- _Texto em estudo_
+ + + + +

À reportagem da Vida e Saúde Koenig explicou que o envolvimento religioso reduz o estresse psicológico, o que diminui a inflamação e a taxa de encurtamento dos telômeros nas células. “Os telômeros são um relógio biológico para a célula. Eles encurtam a cada divisão celular, e quando os telômeros se vão, a célula morre e ocorre a degeneração do órgão”, detalhou. Isso explica por que as pessoas mais religiosas vivem uma média de 7 a 14 anos a mais, segundo pesquisas.
De acordo com o cientista, as crenças religiosas reduzem o estresse psicológico que provoca dor. Por isso, as pessoas religiosas são mais esperançosas e otimistas, têm maior resiliência. “A dor é uma combinação de dor física real e dor emocional (sofrimento) que resulta da dor. A religião reduz parte do sofrimento e, assim, pode aumentar o limiar da dor.”
Depressão e ansiedade
Outro palestrante que desenvolve pesquisas sérias na área da saúde emocional é o Dr. Francisco Ramirez, médico especialista em estilo de vida com vários artigos científicos publicados. À Vida e Saúde ele disse que o estilo de vida insalubre tem levado muitas pessoas à depressão. Falta de exercício físico, descanso insuficiente, privação da luz solar, alimentação inadequada foram itens apontados por ele para a causa de muitos casos de depressão. Mas o que é depressão?
Depressão é definida como uma série de sintomas que se estendem por mais de duas semanas. É um sentimento persistente de tristeza ou perda de interesse, que tem implicações sobre a saúde física e emocional. Entre os sintomas comuns, estão problemas com o sono ou com a concentração, alterações no apetite, diminuição do nível de energia e pensamentos de morte. Fisiologicamente falando, a doença tem que ver com pouca atividade do lobo frontal, no cérebro.
“Temos visto na prática clínica mais casos de depressão e acreditamos que isso confirma nossa hipótese, porque o modo de viver das pessoas, hoje, não é saudável para a mente”, constata Ramirez. “As causas da depressão mais comuns têm que ver com o estilo de vida: não fazer exercício, não receber luz solar suficiente e não respirar ar fresco; desrespeito ao ciclo circadiano, que tem que ver com a regularidade no dormir e/ou comer fora de hora; e fazer coisas contra a própria consciência, o que prejudica o funcionamento do lobo frontal.” Mas existe cura?

+ + + + +

- _Dados de origem_
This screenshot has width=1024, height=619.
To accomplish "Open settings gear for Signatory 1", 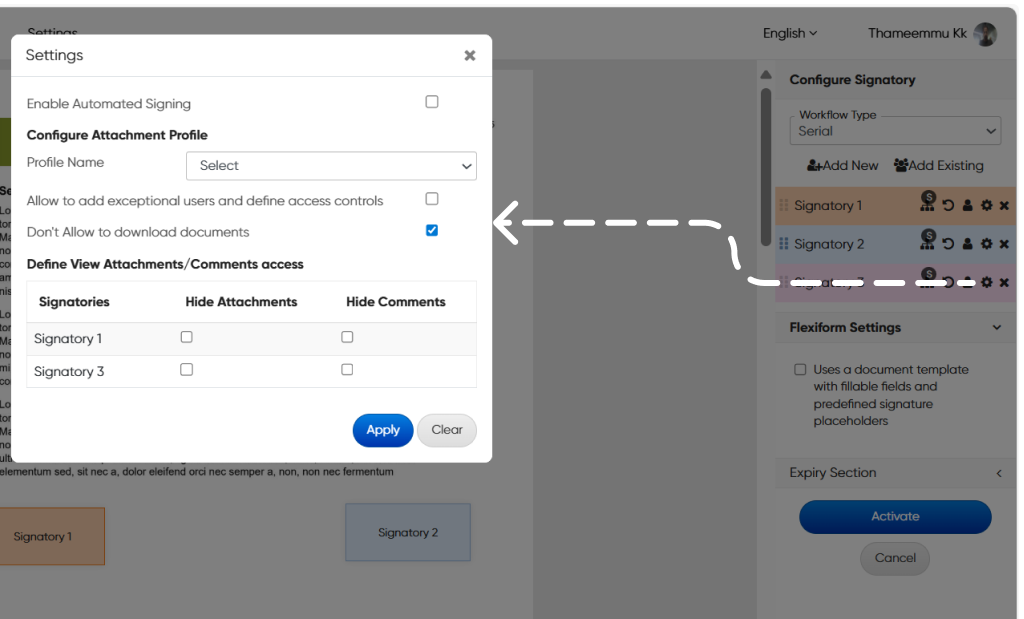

+ + + + +

- _Objetivo do exercício_
Devolva literalmente o trecho do texto em estudo entre "Depressão e ansiedade" e "que é depressão?", inclusive.

- _Resposta à tarefa_
Depressão e ansiedade
Outro palestrante que desenvolve pesquisas sérias na área da saúde emocional é o Dr. Francisco Ramirez, médico especialista em estilo de vida com vários artigos científicos publicados. À Vida e Saúde ele disse que o estilo de vida insalubre tem levado muitas pessoas à depressão. Falta de exercício físico, descanso insuficiente, privação da luz solar, alimentação inadequada foram itens apontados por ele para a causa de muitos casos de depressão. Mas o que é depressão?